Question information

Language:
English Edit question
Status:
Expired
For:
Graphite Edit question
Assignee:
No assignee Edit question
Last query:
Last reply:
Revision history for this message
Denis Zhdanov (deniszhdanov) said :
#1

Hello Ryan,

That's behavior is quite odd. Graphite is not required that metric should be flushed to disk - metrics should be available directly from carbon cache using carbonlink protocol (CARBONLINK_HOSTS=['127.0.0.1:7002'] by default)
But probably cache in your case is broken, because you're using '127.0.0.1' as a destination, although consistent hash algorithm uses *hostname* as a part of the hashing key. Theoretically, it doesn't matter for RF=2, but...
So, please change:

 DESTINATIONS = 127.0.0.1:2005, 10.1.1.12:2005

to

 DESTINATIONS = <IP of the node>:2005, 10.1.1.12:2005

This line should be the same (including order) for all cache daemons.

Try also to add
CARBONLINK_HOSTS=['127.0.0.1:7002']
explicitly to local_settings.py on both servers.
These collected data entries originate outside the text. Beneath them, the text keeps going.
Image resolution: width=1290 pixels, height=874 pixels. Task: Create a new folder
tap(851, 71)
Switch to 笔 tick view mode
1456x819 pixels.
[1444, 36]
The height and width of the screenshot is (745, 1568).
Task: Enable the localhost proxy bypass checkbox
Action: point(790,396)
Revision history for this message
Ryan Addington (jryana) said :
#2

Thanks for the reply Denis,
I changed the Destinations and Carbonlink hosts to match your recommendation and restarted all the services. However we are still seeing the issue.

DESTINATIONS = 10.1.1.11:2005, 10.1.1.12:2005
CARBONLINK_HOSTS = ["127.0.0.1:7002"]

Any other suggestions?

Thanks,
Ryan

Revision history for this message
Denis Zhdanov (deniszhdanov) said :
#3

Hi Ryan,

No, unfortunately I have no other ideas if I understand your issue correctly - but probably I'm not.
So, you have sequence of nulls in your metric, right?
But this sequence is in the middle of metric and it never "heals" later? Or it does?

Revision history for this message
Ryan Addington (jryana) said :
#4

I have a sequence of nulls as well as valid data returned out of the cache but all are valid once flushed to disk.

Revision history for this message
Denis Zhdanov (deniszhdanov) said :
#5

That's really strange, TBH I have no idea how it can be. Your symptoms look like your cache is not working for some reason, and Graphite is reading data from disk only, which is of course slow. But in this case you should have null series at the end of metric - but you have some fresh data at the end - how that could be?

Revision history for this message
Launchpad Janitor (janitor) said :
#6

This question was expired because it remained in the 'Open' state without activity for the last 15 days.